What happened to the delicious shoulder blades that gave the original such a confident beach hunk stance? Broken up and scattered like ruins of a time gone by.
As ever styling is subjective and I am in no doubt these will avalanche out of the dealerships but considering the original R8 looked so effortlessly cool, confident and impeccably defined, the dusting of awkward aesthetic fuss that has appeared on this new one seems at odds with a badge that is now a household name in of-the-moment cool motoring.
Where the good news comes is on the inside.
Audi are categorically on an unstoppable role when it comes to styling appointing and equipping interiors. With none of the excessive panto fuss of the Huracan sister car, but all of the genre defining suave of the original; the new R8s interior comes simplified, angular, thoughtfully penned and expensively appointed.
The days of the cockpit button-fest are well and truly over. The TFT display and navigational wheel mounted nobs replace the central screen and buttons that dated the original the most in its twilight days.
Whilst continuing on from where the new TT left off, the new R8s cockpit is well defined as the more premium experience.
Where the new R8 appears to catch the eye philosophically, is on the spec sheet. This is a more serious car.
It would appear that at least from Audis viewpoint, there are bigger fish in the sea than the lesser 911s, as from launch the Carrera crushing V10 is the only option in 540bhp standard and 610bhp V10+ tunes.

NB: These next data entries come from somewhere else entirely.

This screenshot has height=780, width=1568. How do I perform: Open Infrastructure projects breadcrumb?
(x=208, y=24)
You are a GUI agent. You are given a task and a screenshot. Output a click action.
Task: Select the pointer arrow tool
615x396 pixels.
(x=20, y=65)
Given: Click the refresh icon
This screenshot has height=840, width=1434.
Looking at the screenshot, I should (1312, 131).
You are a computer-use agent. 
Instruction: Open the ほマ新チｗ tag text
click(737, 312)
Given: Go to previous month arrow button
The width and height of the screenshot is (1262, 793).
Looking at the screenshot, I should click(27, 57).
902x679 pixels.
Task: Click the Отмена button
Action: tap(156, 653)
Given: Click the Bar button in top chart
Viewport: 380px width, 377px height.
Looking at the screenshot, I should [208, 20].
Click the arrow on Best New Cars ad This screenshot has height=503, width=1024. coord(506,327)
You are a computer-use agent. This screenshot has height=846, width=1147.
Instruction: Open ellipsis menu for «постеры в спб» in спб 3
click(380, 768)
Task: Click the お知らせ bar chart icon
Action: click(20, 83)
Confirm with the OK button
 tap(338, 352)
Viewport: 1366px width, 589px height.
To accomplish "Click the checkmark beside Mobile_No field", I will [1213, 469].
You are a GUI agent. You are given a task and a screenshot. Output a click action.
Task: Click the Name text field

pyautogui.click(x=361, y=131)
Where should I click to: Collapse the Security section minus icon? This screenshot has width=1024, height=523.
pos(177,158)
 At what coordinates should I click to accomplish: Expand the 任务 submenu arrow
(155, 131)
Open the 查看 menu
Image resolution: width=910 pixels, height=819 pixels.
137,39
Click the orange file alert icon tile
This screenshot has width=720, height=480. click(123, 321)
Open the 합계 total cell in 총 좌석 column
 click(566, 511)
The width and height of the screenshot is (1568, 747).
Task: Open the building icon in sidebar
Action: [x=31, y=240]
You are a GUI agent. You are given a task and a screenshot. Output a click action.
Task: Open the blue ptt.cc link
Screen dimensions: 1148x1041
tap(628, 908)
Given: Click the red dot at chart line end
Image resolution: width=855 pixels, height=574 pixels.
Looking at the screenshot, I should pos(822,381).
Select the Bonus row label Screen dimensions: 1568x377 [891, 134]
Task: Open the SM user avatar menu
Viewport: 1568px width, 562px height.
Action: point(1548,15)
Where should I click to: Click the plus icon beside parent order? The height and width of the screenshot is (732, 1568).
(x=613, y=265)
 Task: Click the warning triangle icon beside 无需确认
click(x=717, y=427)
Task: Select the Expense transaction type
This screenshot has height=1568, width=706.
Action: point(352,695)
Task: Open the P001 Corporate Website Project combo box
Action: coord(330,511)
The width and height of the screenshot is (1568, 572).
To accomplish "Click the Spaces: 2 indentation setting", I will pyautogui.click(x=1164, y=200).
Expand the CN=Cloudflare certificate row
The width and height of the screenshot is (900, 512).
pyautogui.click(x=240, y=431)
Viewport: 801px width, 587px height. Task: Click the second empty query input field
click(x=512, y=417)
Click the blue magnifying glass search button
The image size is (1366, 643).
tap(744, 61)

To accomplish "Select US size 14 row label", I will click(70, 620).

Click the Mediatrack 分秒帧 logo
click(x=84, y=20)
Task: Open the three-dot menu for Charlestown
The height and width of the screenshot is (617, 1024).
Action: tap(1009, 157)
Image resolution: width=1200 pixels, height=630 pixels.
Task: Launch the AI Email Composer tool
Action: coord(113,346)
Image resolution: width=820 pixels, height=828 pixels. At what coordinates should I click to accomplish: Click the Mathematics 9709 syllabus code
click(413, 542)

Both are mated exclusively to a seven speed dual clutch transmission which is alleged to be smoothened and quickened further still over the already impeccable unit in the gen’ 1 facelift. 62 is taken in 3.5 and 3.2 seconds respectively.
The body is 40% stiffer and the car is overall 50 kilos lighter than its predecessor. In terms of performance, at least in + guise, the R8 sits shoulder to shoulder with its big bad understeering bull brother.
Although a V8 will be along shortly, Audi is making a statement of intention coming out guns blazing from the off. It is to go toe to toe with rivals the likes of which have always been above and beyond the reach of its predecessor.
Expect to first see the new R8 in the metal at next weeks Geneva Motorshow before going on sale in the summer.
Side note: does anyone else see elements of the outstanding RSQ concept used in iRobot over ten years ago in the new R8?